TASK TO COMPLETE — In the listing below, the answer starts at the line that has "790x532 pixels." and stops after the line that has "Viewport: 868px width, 478px height."; please repeat that part exactly and nothing more.

··· SOURCE INFORMATION

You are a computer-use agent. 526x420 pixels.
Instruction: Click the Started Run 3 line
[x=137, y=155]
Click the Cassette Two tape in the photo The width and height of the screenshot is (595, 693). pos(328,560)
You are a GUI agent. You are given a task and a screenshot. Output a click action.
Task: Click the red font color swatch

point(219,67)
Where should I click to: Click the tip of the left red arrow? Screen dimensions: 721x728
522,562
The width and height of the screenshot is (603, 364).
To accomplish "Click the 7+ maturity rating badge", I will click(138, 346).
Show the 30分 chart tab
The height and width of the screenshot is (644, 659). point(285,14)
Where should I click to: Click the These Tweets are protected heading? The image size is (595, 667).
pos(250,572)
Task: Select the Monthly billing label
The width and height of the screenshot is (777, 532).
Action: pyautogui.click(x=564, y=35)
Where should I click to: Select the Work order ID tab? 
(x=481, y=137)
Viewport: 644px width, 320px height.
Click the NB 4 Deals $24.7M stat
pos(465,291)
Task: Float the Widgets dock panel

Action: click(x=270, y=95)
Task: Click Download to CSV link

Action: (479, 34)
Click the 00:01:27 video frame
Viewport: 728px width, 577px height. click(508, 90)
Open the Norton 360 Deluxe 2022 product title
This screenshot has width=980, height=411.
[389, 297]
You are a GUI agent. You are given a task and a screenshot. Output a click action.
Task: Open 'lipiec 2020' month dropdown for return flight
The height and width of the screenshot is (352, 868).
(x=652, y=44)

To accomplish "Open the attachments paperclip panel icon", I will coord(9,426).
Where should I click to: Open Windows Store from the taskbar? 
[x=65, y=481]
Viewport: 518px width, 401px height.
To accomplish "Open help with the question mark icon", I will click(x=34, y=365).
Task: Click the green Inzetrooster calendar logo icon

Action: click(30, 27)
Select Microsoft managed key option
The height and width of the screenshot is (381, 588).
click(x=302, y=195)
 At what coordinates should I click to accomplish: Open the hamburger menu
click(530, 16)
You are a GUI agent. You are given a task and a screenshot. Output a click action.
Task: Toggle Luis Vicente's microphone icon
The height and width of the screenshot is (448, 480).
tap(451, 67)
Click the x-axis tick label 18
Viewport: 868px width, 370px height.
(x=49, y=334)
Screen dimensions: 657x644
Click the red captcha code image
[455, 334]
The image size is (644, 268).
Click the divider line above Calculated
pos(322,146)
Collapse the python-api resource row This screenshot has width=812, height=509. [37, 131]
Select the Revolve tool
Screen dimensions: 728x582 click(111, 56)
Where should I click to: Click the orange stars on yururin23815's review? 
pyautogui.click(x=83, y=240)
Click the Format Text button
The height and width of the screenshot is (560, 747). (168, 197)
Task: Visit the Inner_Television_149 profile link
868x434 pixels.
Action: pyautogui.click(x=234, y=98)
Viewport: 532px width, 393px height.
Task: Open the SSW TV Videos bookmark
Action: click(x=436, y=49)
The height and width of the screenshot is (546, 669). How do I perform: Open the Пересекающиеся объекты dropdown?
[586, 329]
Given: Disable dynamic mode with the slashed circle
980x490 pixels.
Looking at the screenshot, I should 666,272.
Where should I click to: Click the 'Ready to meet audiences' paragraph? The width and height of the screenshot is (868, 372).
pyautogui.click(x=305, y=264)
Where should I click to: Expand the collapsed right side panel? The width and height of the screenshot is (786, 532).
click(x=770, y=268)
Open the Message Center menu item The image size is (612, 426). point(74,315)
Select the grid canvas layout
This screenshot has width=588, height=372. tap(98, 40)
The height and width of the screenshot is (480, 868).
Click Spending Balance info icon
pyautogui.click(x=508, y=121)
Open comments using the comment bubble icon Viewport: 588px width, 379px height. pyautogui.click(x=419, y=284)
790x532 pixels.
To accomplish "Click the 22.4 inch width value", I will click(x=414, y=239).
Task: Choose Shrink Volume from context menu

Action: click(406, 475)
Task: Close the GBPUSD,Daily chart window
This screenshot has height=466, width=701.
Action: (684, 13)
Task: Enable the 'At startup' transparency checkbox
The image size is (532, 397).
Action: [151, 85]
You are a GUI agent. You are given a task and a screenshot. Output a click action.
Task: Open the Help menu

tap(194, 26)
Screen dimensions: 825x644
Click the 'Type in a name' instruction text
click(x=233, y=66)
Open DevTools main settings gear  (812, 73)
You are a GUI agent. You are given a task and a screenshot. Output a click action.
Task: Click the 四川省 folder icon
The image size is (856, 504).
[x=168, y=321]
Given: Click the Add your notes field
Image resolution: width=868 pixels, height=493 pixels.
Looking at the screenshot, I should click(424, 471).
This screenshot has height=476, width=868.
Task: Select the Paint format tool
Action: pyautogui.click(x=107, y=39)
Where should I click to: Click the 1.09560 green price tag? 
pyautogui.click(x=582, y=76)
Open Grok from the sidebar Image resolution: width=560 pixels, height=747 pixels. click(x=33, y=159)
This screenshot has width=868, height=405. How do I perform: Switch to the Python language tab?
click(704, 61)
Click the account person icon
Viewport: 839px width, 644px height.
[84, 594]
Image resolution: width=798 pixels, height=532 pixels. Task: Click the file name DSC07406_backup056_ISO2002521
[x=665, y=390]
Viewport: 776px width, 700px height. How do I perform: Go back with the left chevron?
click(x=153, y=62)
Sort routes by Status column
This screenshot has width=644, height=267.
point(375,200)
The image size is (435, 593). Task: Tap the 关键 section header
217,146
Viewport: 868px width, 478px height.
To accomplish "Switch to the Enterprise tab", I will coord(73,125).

······

ANSWER —
790x532 pixels.
To accomplish "Click the 22.4 inch width value", I will click(x=414, y=239).
Task: Choose Shrink Volume from context menu

Action: click(406, 475)
Task: Close the GBPUSD,Daily chart window
This screenshot has height=466, width=701.
Action: (684, 13)
Task: Enable the 'At startup' transparency checkbox
The image size is (532, 397).
Action: [151, 85]
You are a GUI agent. You are given a task and a screenshot. Output a click action.
Task: Open the Help menu

tap(194, 26)
Screen dimensions: 825x644
Click the 'Type in a name' instruction text
click(x=233, y=66)
Open DevTools main settings gear  (812, 73)
You are a GUI agent. You are given a task and a screenshot. Output a click action.
Task: Click the 四川省 folder icon
The image size is (856, 504).
[x=168, y=321]
Given: Click the Add your notes field
Image resolution: width=868 pixels, height=493 pixels.
Looking at the screenshot, I should click(424, 471).
This screenshot has height=476, width=868.
Task: Select the Paint format tool
Action: pyautogui.click(x=107, y=39)
Where should I click to: Click the 1.09560 green price tag? 
pyautogui.click(x=582, y=76)
Open Grok from the sidebar Image resolution: width=560 pixels, height=747 pixels. click(x=33, y=159)
This screenshot has width=868, height=405. How do I perform: Switch to the Python language tab?
click(704, 61)
Click the account person icon
Viewport: 839px width, 644px height.
[84, 594]
Image resolution: width=798 pixels, height=532 pixels. Task: Click the file name DSC07406_backup056_ISO2002521
[x=665, y=390]
Viewport: 776px width, 700px height. How do I perform: Go back with the left chevron?
click(x=153, y=62)
Sort routes by Status column
This screenshot has width=644, height=267.
point(375,200)
The image size is (435, 593). Task: Tap the 关键 section header
217,146
Viewport: 868px width, 478px height.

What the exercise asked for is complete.